Women's Media Center: Gender Gap In Media Is A 'Crisis'

BOY'S CLUB: New Study Shows Huge Media Gender Gap

A new report from the Women's Media Center paints an overwhelmingly negative portrait of the level of female representation in the news business.

The WMC's annual Status of Women in the U.S. Media report was published on Friday. The authors said the relative dearth of women's voices in the media was a "crisis," adding, "We live in a racially and ethnically diverse nation that is 51% female, but the news media itself remains staggeringly limited to a single demographic."

The study pulled together statistics from various other investigations, such as an American Society of News Editors probe which found that newspaper newsrooms were 63.1 percent male, and 36.9 percent female — unchanged from the same study in 1999.

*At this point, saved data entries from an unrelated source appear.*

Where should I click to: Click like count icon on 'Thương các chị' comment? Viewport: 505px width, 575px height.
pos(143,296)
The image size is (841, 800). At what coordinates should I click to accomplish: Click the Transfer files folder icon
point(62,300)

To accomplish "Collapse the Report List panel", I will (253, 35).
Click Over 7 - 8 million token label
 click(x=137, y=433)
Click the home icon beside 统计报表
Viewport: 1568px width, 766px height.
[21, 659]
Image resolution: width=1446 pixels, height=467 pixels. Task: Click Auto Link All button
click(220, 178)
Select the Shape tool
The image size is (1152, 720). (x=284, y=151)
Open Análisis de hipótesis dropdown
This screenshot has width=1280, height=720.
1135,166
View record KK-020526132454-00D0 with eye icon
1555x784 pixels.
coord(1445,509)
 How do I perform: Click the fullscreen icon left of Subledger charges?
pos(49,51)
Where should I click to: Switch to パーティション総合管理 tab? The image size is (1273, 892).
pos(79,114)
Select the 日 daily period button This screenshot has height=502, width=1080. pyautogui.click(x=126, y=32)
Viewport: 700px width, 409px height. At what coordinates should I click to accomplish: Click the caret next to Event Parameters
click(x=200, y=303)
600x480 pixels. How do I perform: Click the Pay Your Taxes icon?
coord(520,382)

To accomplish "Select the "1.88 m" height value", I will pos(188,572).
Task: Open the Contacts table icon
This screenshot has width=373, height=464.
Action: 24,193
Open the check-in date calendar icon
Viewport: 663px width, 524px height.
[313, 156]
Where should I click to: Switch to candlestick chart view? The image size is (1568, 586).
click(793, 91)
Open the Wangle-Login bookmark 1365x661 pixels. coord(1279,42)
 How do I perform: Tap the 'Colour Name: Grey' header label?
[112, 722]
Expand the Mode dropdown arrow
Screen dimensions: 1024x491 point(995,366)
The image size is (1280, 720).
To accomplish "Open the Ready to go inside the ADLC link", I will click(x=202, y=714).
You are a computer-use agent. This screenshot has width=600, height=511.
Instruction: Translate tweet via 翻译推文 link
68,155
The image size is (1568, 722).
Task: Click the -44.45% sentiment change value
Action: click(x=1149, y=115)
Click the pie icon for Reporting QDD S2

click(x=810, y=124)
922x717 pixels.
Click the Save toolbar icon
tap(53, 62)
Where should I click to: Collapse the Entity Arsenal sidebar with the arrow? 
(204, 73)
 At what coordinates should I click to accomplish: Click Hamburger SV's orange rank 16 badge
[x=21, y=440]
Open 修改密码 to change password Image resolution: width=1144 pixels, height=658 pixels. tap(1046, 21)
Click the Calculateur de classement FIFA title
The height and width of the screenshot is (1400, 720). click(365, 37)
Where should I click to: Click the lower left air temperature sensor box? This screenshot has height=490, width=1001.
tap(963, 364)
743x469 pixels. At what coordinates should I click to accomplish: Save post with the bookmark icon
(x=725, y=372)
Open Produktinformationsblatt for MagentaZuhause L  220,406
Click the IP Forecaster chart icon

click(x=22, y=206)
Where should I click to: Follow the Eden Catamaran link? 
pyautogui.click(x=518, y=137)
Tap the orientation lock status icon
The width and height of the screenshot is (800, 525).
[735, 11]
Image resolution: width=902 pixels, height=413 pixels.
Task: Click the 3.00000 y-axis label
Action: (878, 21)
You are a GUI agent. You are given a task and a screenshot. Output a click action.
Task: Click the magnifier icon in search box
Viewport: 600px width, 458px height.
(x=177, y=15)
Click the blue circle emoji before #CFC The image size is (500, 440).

The study also looked at six online newsrooms, and found similar issues — one site, the Texas Tribune, had bylines that were 72 percent male. (Two sites, California Watch and ProPublica, either had gender parity or more women writing.)

The WMC also said that women made up 14 percent of Sunday talk show guests, and 29 percent of roundtable participants.

The report is one of many examinations of the lack of gender parity in the press that has been published in the past year. In 2012, separate studies showed that men had far more bylines bylines in major outlets; were much more likely to be quoted about political issues, even if the issues primarily affected women; and even far outranked women in the numbers of published obituaries.